Superpower Outage
Martin Kramer - Commentary Magazine, November 13th, 2013
Jonathan Tobin rightly dismisses as dangerous any Israeli attempt to play China or Russia off the United States out of frustration with the Iran policy of the Obama administration. When it comes to dealing with the immediate threat posed by Iran, only Washington has superpower leverage, and if Israel wanders off the reservation, it will only damage itself.
But Jonathan makes a further claim: “Israel’s long-term safety must be seen as linked to the ability of the United States to maintain its status as the leader of the free world. Even at times of great tension with Washington, Israelis must never forget that it is not just that they have no viable alternatives to the U.S. but that American power remains the best hope of freedom for all nations.” This “linkage” is problematic, and its acceptance could blind Israelis to what they need to do to survive through the next half-century.
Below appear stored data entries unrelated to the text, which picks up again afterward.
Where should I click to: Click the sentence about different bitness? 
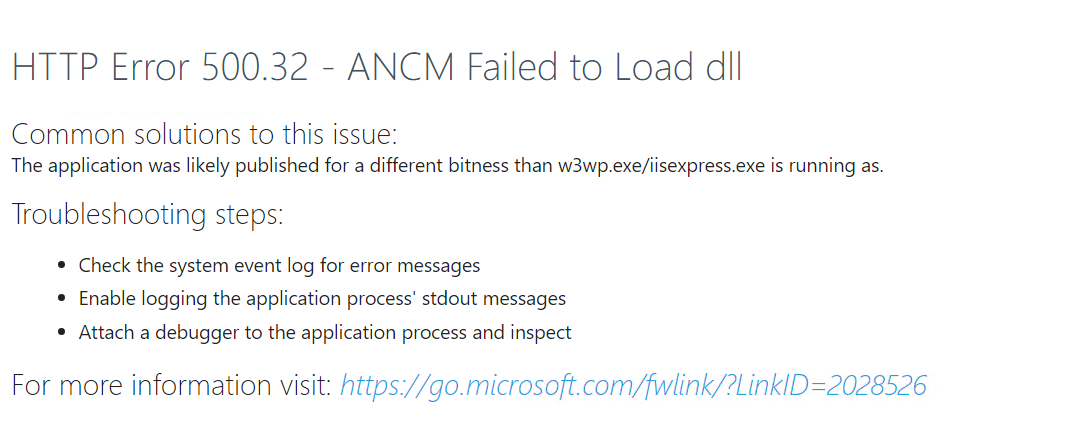[447, 167]
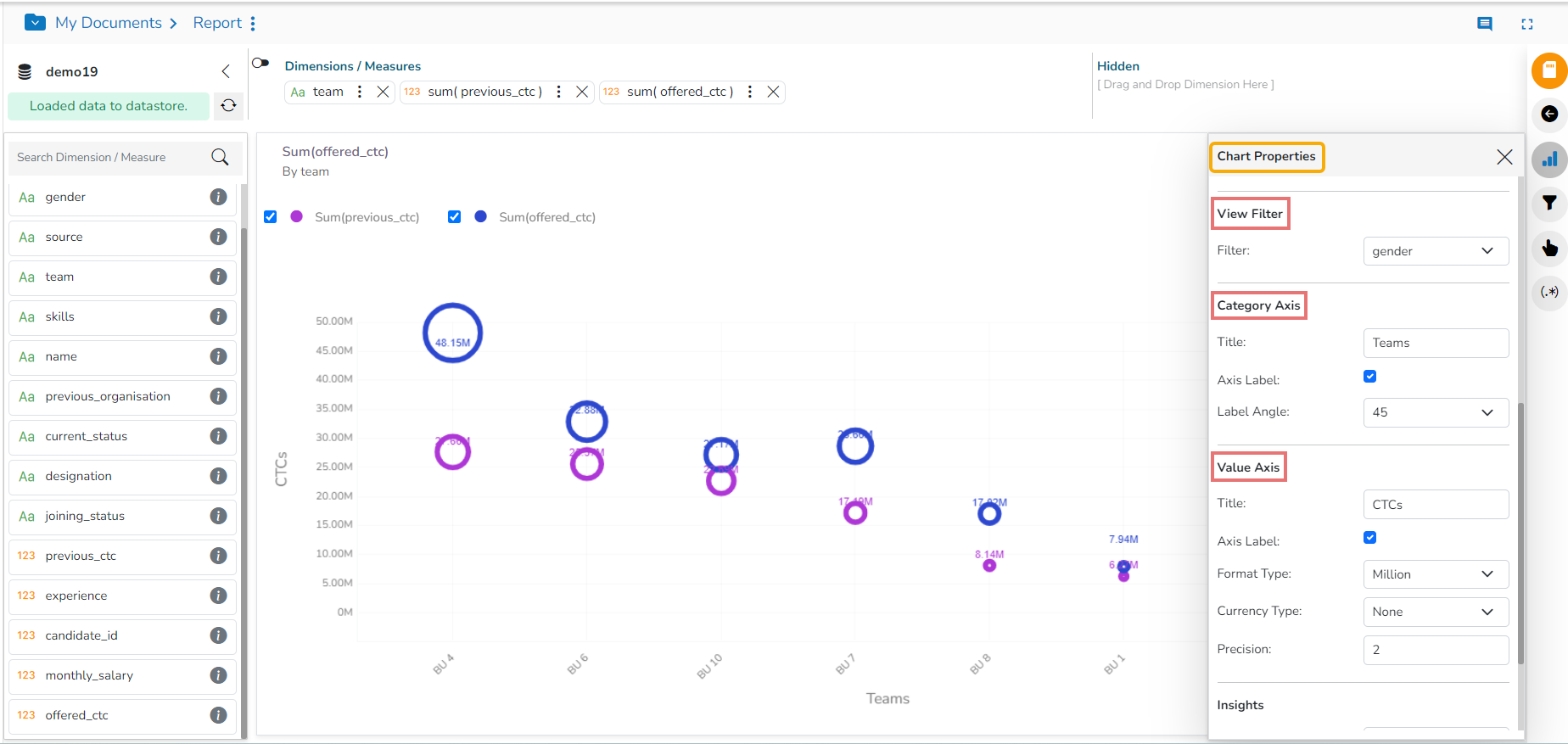The height and width of the screenshot is (744, 1568).
Task: Show info for the gender dimension
Action: (x=218, y=197)
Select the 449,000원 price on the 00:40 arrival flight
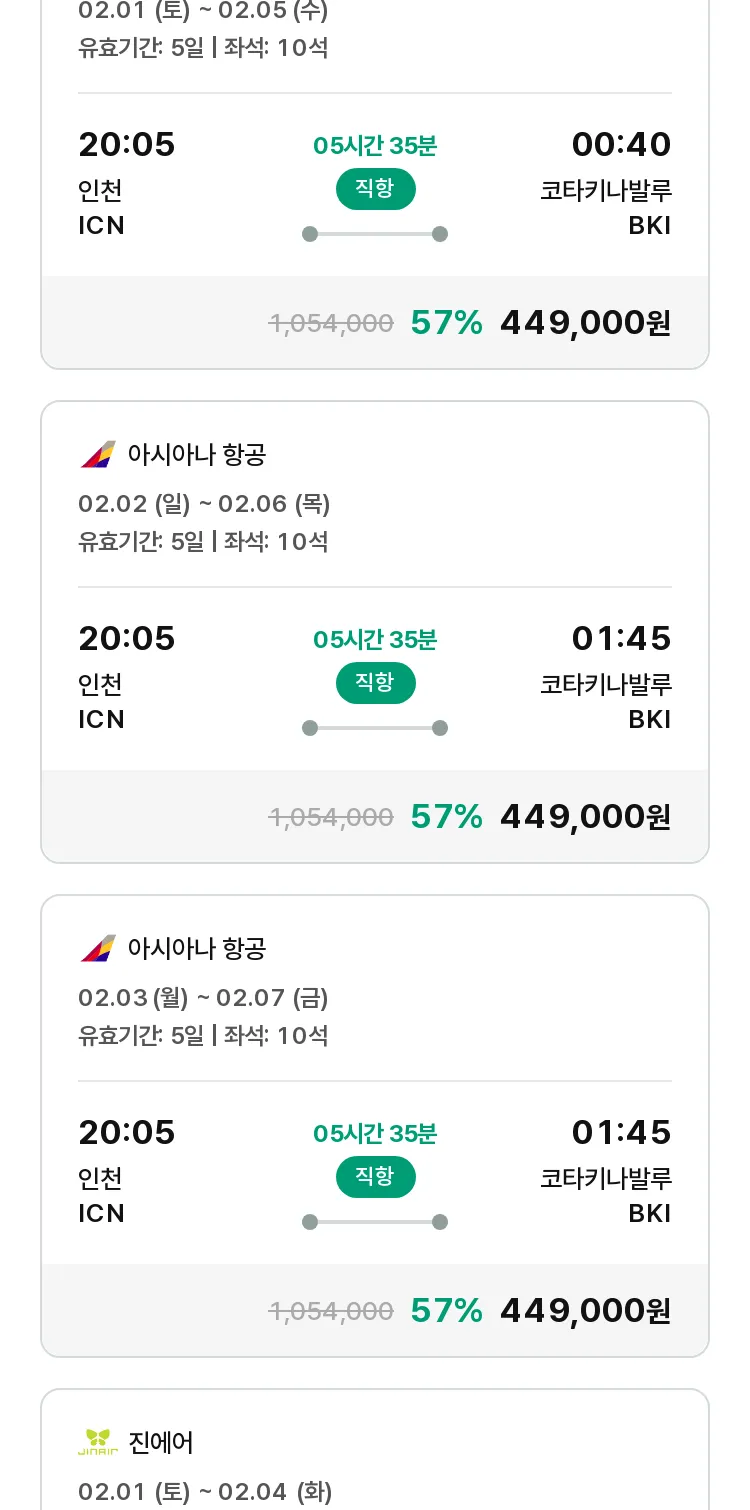750x1510 pixels. pos(585,323)
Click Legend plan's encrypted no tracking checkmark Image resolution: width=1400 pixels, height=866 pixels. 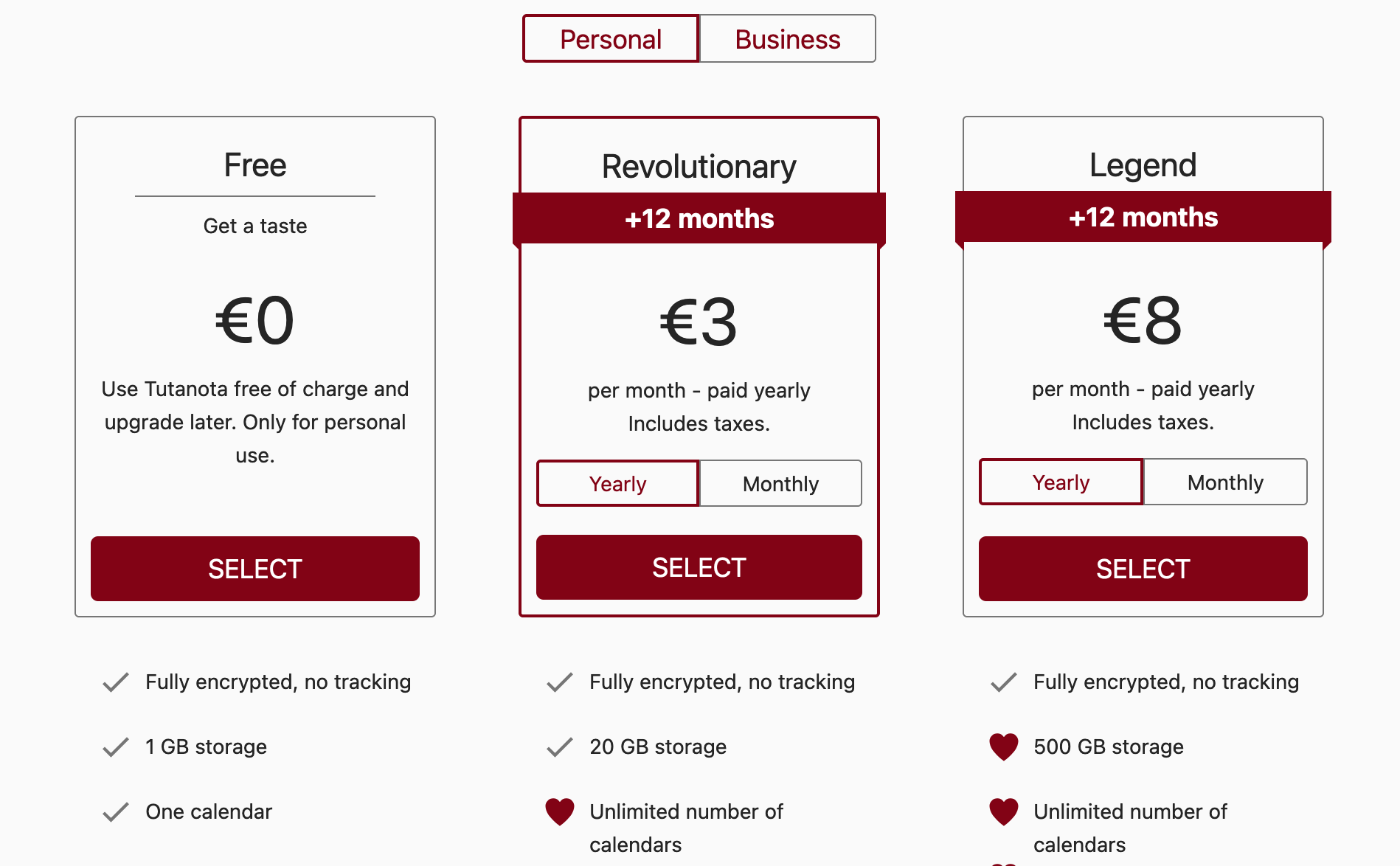click(1003, 682)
The problem with American power, like all power, is that it waxes and wanes. We have become used to the notion that U.S. preeminence in the world and the Middle East is a constant. But it isn’t so. Geography has rendered the United States the most self-contained superpower in history. As a result, it goes through manic bouts of interventionism and isolationism, and sometimes awakens to the responsibilities of its power too late. It did so during the Holocaust, and it did so during the first years of Israeli independence, when the fledgling Jewish state had to look to the Soviet Union and France for the arms essential to its defense. The simple truth is that Israel cannot rely on the United States to do just the right thing at just the right time. That’s at the heart of the crisis of confidence between the United States and Israel over Iran, and its sources run deeper than the particular world view of Barack Obama.
More than six years ago, before Obama even declared his candidacy, I told the Conference of Presidents that “America’s era in the Middle East will end one day,” and that “it is possible that in twenty years’ time, America will be less interested and engaged in the Middle East. What is our Plan B then?” Obama accelerated that timetable, but the long-term trend has been clear for years. And one doesn’t have to be a “declinist” to realize that the United States can lead the free world and still write off the Middle East, which isn’t part of it. That’s precisely the mood in America today.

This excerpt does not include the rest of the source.